▶ [Instructions for the task] Set down again, word for word, the part of the data that opens with the line containing "Screen dimensions: 1024x512" and closes with the line containing "the Submit Website", including both of those lines, and leave out the pictures.

▶ [Exercise material]
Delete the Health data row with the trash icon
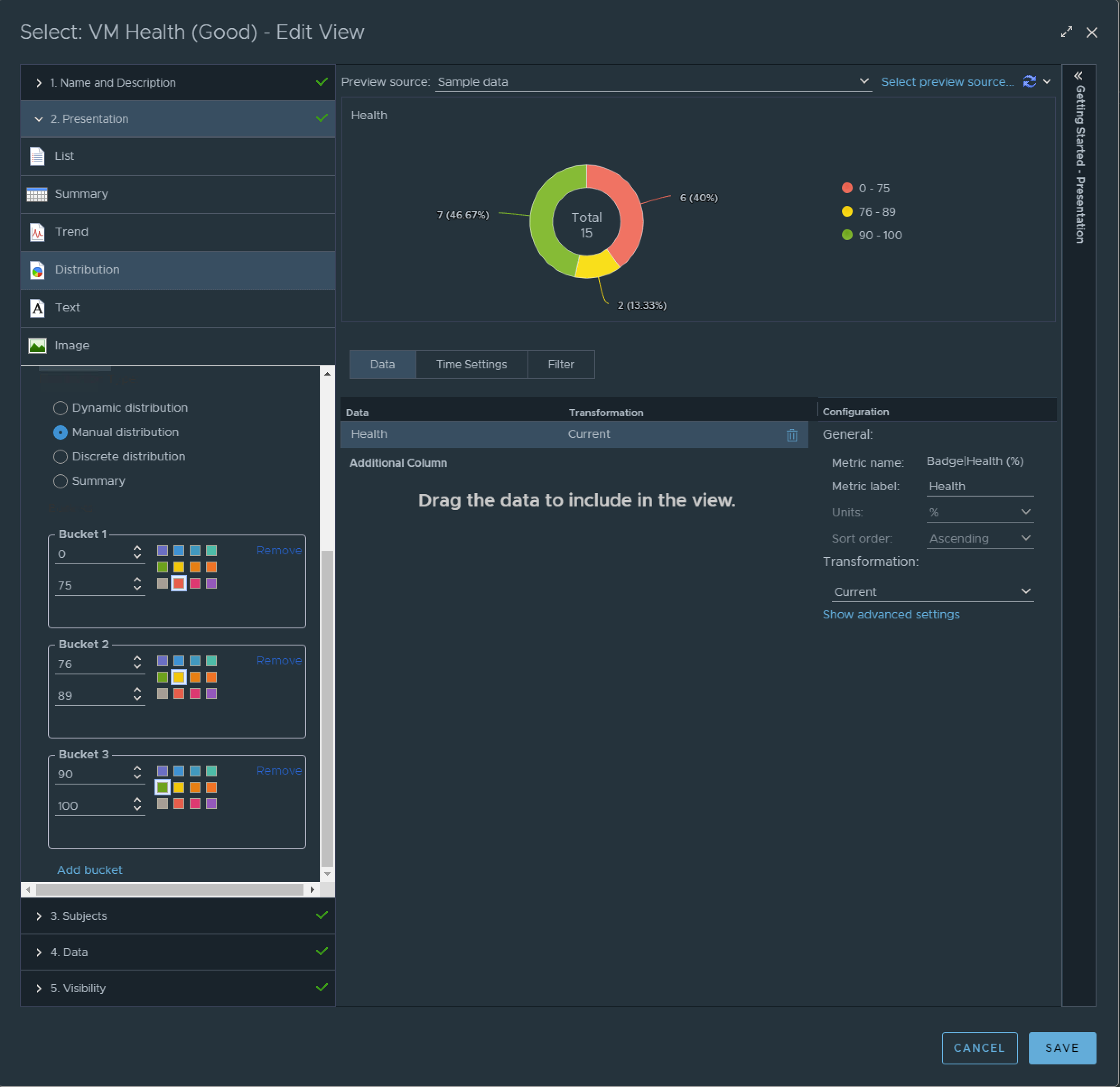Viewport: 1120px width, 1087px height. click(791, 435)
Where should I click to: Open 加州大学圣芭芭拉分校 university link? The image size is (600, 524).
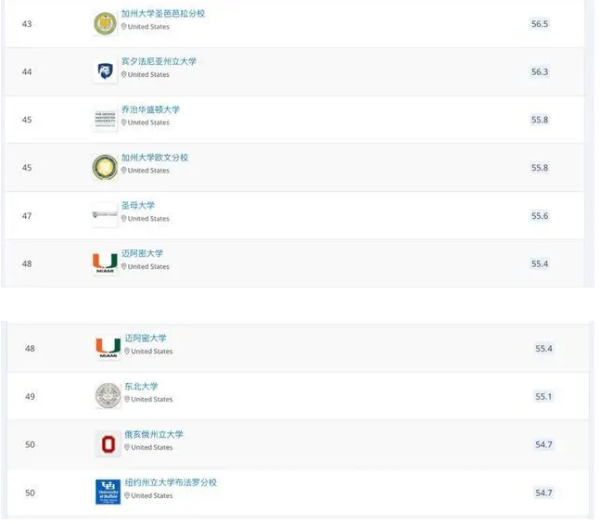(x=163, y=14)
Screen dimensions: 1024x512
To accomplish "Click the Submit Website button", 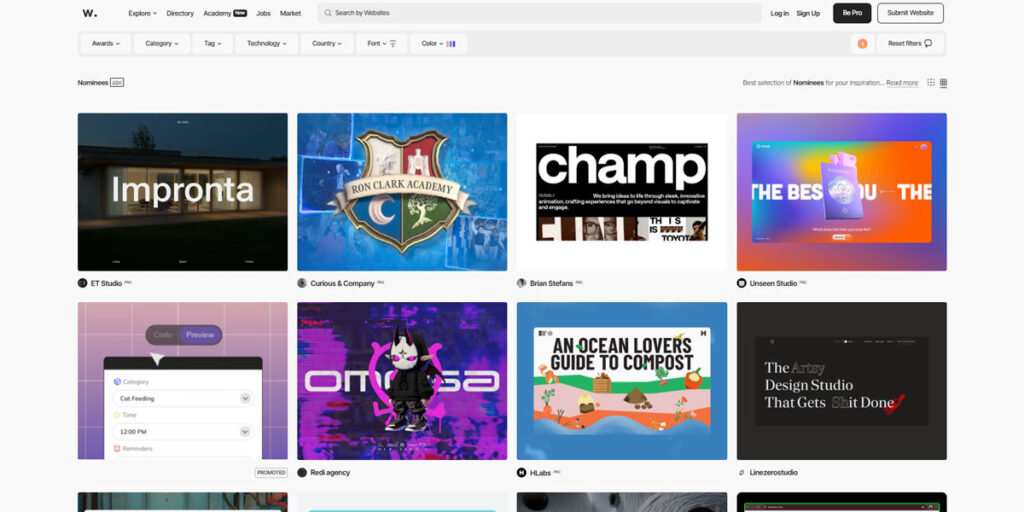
==
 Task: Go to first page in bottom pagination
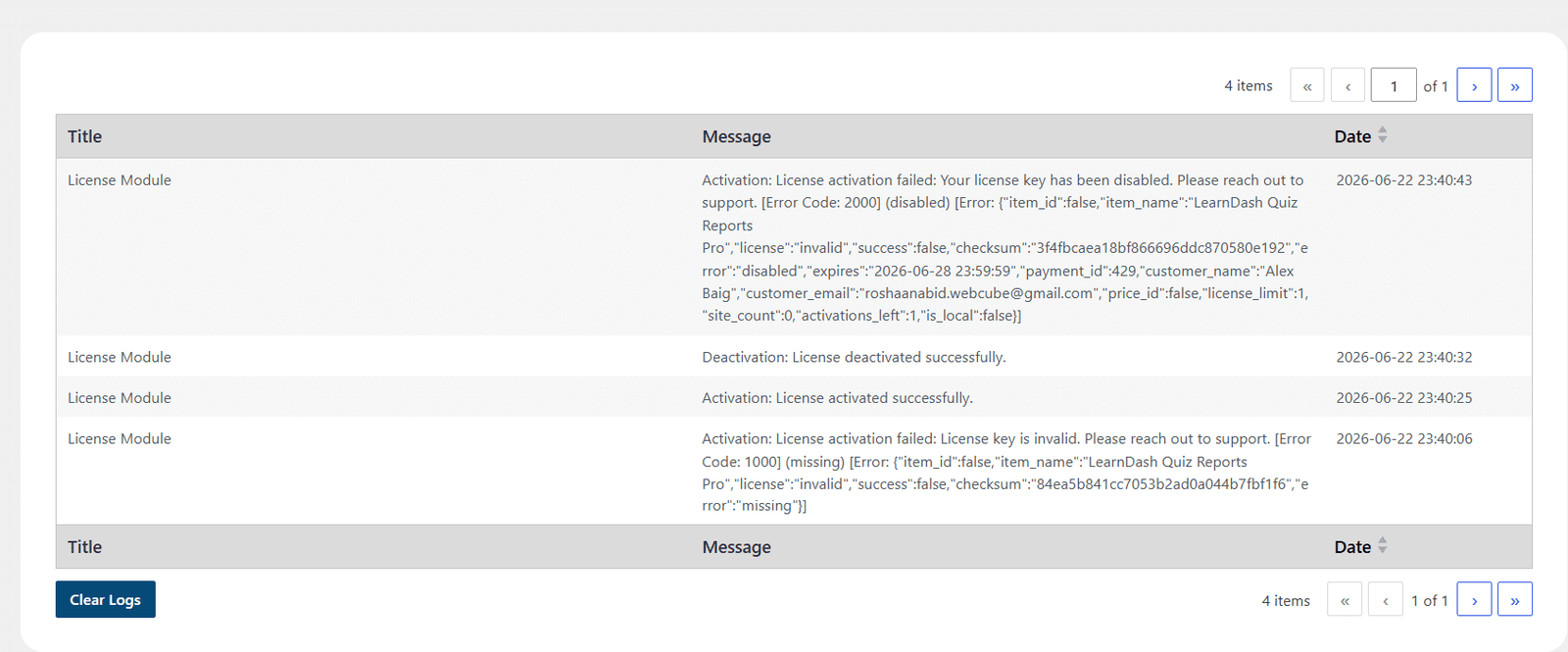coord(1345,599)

▶ [In response]
Screen dimensions: 1024x512
To accomplish "Click the Submit Website button", 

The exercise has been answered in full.